··· Excerpted text

Patrick Day (August 9, 1992 – October 16, 2019) was an American professional boxer. He died from brain trauma sustained in a knockout loss against Charles Conwell.

Early life and education
Day was born to Haitian immigrants in Freeport, New York, and was the youngest of four sons. His father was a doctor who used to box as a child, while his mother, Lyssa, was a translator at the United Nations. During his professional boxing career, he earned an associate degree in nutrition from Nassau Community College, and a bachelor's degree in health and wellness from Kaplan University.

Career
Day started boxing in 2006 under the guidance of former firefighter and boxing trainer Joe Higgins. In 2012, he won the New York Golden Gloves tournament. His amateur record was 75–5, including two national amateur championships. He was recognized as the number-one ranked amateur boxer in the United States in the 152-pound division, and served as a 2012 United States Olympic team alternate.

······
··· Supplied data

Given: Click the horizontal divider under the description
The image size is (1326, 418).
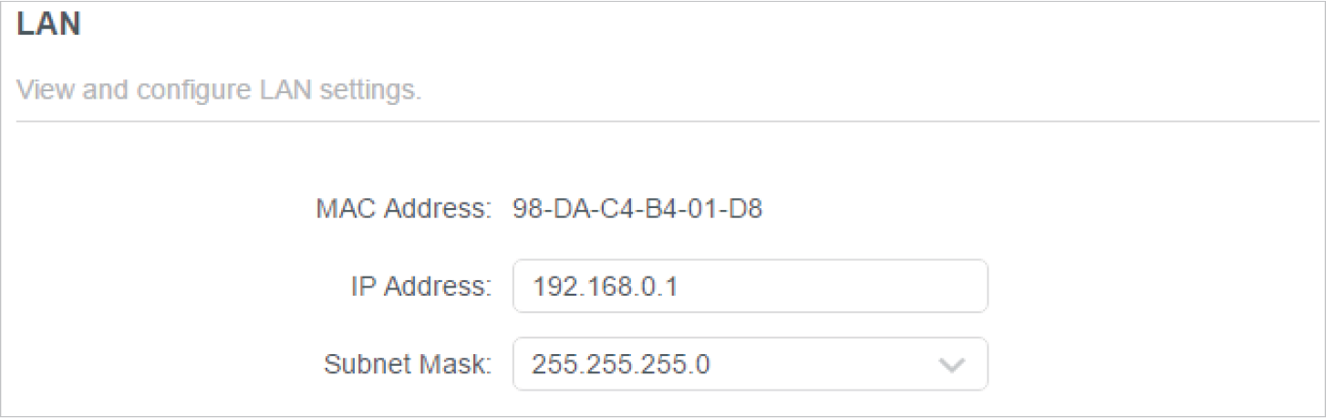Looking at the screenshot, I should click(x=668, y=120).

······

Reproduce the portion of the biographical text on Patrick Day that begins at "Early life and" and ends at "Olympic team alternate.", exactly as it appears.

▸ Exercise answer
Early life and education
Day was born to Haitian immigrants in Freeport, New York, and was the youngest of four sons. His father was a doctor who used to box as a child, while his mother, Lyssa, was a translator at the United Nations. During his professional boxing career, he earned an associate degree in nutrition from Nassau Community College, and a bachelor's degree in health and wellness from Kaplan University.

Career
Day started boxing in 2006 under the guidance of former firefighter and boxing trainer Joe Higgins. In 2012, he won the New York Golden Gloves tournament. His amateur record was 75–5, including two national amateur championships. He was recognized as the number-one ranked amateur boxer in the United States in the 152-pound division, and served as a 2012 United States Olympic team alternate.